# Exercise
Exactly as written, transcribe the lines that run from the one containing "Sylwetka (24, 1086)" to the end of the records below.

(Dataset entries)

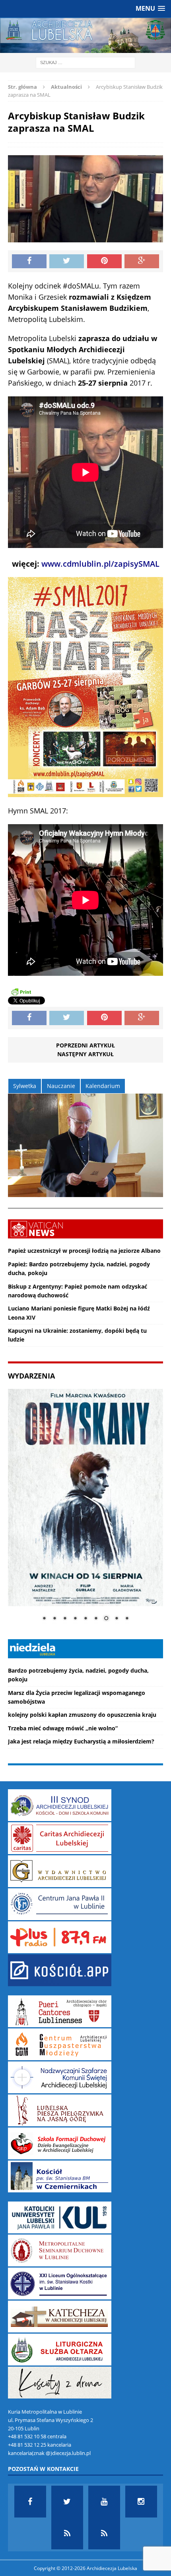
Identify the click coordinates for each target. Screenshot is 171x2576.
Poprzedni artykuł (85, 1045)
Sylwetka (24, 1086)
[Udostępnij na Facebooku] (29, 261)
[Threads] (104, 2533)
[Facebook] (30, 2501)
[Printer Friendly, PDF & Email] (21, 991)
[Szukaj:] (85, 62)
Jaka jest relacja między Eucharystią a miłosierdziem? (81, 1741)
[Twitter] (67, 2501)
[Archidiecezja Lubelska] (85, 35)
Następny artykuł (85, 1054)
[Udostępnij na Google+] (141, 261)
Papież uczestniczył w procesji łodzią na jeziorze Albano (84, 1250)
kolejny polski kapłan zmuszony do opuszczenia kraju (82, 1714)
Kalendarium (103, 1086)
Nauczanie (61, 1086)
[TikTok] (67, 2533)
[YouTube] (104, 2501)
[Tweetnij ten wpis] (66, 261)
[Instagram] (141, 2501)
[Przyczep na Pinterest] (104, 261)
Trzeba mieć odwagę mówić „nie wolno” (63, 1728)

# Exercise answer
Sylwetka (24, 1086)
[Udostępnij na Facebooku] (29, 261)
[Threads] (104, 2533)
[Facebook] (30, 2501)
[Printer Friendly, PDF & Email] (21, 991)
[Szukaj:] (85, 62)
Jaka jest relacja między Eucharystią a miłosierdziem? (81, 1741)
[Twitter] (67, 2501)
[Archidiecezja Lubelska] (85, 35)
Następny artykuł (85, 1054)
[Udostępnij na Google+] (141, 261)
Papież uczestniczył w procesji łodzią na jeziorze Albano (84, 1250)
kolejny polski kapłan zmuszony do opuszczenia kraju (82, 1714)
Kalendarium (103, 1086)
Nauczanie (61, 1086)
[TikTok] (67, 2533)
[YouTube] (104, 2501)
[Tweetnij ten wpis] (66, 261)
[Instagram] (141, 2501)
[Przyczep na Pinterest] (104, 261)
Trzeba mieć odwagę mówić „nie wolno” (63, 1728)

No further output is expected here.